Kamiya Ayako, Katai Hitoshi, Ishizu Kenichi, Wada Takeyuki, Hayashi Tsutomu, Otsuki Sho, Yamagata Yukinori, Yoshikawa Takaki, Sekine Shigeki, Nishi Tomohiko, Kawasaki Yuka, Ito Takafumi, Domoto Hideharu
Department of Gastric Surgery, National Cancer Center Hospital, 5-1-1 Tsukiji, Chuo-ku, Tokyo, 104-0045, Japan.
Department of Pathology, National Cancer Center Hospital, 5-1-1 Tsukiji, Chuo-ku, Tokyo, 104-0045, Japan.
Surg Case Rep. 2021 Jan 6;7(1):5. doi: 10.1186/s40792-020-01089-0.
Endoscopic submucosal dissection (ESD) is gaining ground as a minimally invasive treatment for early gastric cancer (EGC) that has a negligible risk of lymph node metastasis. According to the 5th edition of Japanese gastric cancer treatment guidelines, annual or biannual follow-up with endoscopy is recommended, but follow-up with abdominal ultrasonography or computed tomography (CT) for surveillance of metastases is not recommended after the eCuraA resection. However, we experienced a case of lymph node recurrence following ESD resulting in eCuraA.
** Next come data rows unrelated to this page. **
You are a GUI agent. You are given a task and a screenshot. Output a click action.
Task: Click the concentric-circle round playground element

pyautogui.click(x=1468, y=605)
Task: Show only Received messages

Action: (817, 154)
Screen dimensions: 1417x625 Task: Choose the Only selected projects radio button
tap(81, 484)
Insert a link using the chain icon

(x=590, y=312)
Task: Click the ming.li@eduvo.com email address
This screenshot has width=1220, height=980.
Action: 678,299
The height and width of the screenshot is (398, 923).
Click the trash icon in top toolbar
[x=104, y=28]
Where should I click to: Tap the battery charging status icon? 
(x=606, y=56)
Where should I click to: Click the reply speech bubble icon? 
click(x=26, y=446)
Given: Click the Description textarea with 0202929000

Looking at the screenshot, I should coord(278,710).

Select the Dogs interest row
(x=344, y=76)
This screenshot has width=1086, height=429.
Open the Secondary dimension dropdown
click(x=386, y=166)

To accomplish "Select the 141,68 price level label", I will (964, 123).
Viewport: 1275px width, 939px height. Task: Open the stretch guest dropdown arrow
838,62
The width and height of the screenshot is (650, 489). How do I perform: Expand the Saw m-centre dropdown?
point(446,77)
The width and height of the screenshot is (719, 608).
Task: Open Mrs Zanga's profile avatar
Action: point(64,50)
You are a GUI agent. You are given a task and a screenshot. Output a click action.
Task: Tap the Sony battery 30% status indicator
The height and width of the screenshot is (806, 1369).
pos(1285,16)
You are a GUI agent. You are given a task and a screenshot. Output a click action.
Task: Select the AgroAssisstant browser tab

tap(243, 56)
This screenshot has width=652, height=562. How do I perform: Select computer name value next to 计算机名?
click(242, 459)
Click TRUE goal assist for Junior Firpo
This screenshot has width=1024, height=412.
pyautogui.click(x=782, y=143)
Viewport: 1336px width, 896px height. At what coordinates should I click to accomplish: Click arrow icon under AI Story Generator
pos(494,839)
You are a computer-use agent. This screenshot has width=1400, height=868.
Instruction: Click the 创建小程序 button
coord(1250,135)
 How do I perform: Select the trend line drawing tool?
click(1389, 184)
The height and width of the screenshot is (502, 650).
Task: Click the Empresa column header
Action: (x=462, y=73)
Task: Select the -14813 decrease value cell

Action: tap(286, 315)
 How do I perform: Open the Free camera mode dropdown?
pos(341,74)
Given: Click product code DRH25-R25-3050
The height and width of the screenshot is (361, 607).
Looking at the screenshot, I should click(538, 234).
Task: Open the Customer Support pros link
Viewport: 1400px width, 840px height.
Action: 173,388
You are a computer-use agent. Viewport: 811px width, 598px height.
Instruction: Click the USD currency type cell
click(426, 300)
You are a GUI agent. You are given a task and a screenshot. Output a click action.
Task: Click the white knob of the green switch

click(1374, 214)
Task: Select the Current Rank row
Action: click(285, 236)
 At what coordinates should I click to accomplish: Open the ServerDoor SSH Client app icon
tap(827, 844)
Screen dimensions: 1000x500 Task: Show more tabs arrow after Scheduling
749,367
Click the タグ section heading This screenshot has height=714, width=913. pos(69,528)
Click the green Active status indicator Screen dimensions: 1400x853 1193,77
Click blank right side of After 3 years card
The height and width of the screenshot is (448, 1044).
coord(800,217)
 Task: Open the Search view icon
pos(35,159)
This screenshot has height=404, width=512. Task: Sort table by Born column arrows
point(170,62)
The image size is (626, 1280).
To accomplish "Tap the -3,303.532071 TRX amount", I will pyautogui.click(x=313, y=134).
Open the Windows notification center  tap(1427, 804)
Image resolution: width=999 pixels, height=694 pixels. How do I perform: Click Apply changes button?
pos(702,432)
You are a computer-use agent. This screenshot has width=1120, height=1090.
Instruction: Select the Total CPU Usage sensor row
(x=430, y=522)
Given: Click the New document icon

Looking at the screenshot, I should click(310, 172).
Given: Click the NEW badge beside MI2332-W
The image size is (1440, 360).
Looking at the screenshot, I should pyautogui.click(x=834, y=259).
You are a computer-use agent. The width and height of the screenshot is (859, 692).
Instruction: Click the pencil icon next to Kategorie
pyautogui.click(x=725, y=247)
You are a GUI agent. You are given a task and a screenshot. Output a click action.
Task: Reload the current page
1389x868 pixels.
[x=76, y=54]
A 76-year-old female received ESD for EGC in a previous hospital 4 years ago. Pathological findings were tub1, 30 mm, T1a (M), UL0, Ly0, V0, pHM-, pVM- (eCuraA) according to the 15th edition of Japanese Classification of Gastric Carcinoma. Follow-up esophagogastroduodenoscopy revealed submucosal tumor, which was suspected as a swollen lymph node by CT and endoscopic ultrasound fine-needle aspiration revealed the recurrence of gastric cancer. We performed total gastrectomy with D2 lymph node dissection. Postoperative pathological examination revealed no local recurrent tumor at the ESD site in the stomach. Swollen lymph node was diagnosed as metastasis and lymph node metastasis was limited near the cardia.
This case provides valuable information about tumor with a minimum poorly differentiated adenocarcinoma component may develop lymph node metastasis even satisfying the guidelines criteria for curative resection.
内镜黏膜下剥离术(ESD)作为早期胃癌(EGC)的一种微创治疗方法正逐渐得到广泛应用,其淋巴结转移风险可忽略不计。根据日本胃癌治疗指南第5版,建议每年或每两年进行一次内镜随访,但在eCuraA切除术后,不建议采用腹部超声或计算机断层扫描(CT)进行转移灶监测随访。然而,我们遇到了一例ESD术后发生淋巴结复发导致eCuraA的病例。
一名76岁女性4年前在之前的医院接受了EGC的ESD治疗。根据日本胃癌分类第15版,病理结果为tub1,30mm,T1a(M),UL0,Ly0,V0,pHM-,pVM-(eCuraA)。随访食管胃十二指肠镜检查发现黏膜下肿瘤,CT怀疑为肿大淋巴结,内镜超声细针穿刺显示胃癌复发。我们进行了D2淋巴结清扫的全胃切除术。术后病理检查显示胃ESD部位无局部复发性肿瘤。肿大淋巴结被诊断为转移,且淋巴结转移局限于贲门附近。
本病例提供了有价值的信息,即即使肿瘤符合治愈性切除的指南标准,但只要含有最小程度的低分化腺癌成分,仍可能发生淋巴结转移。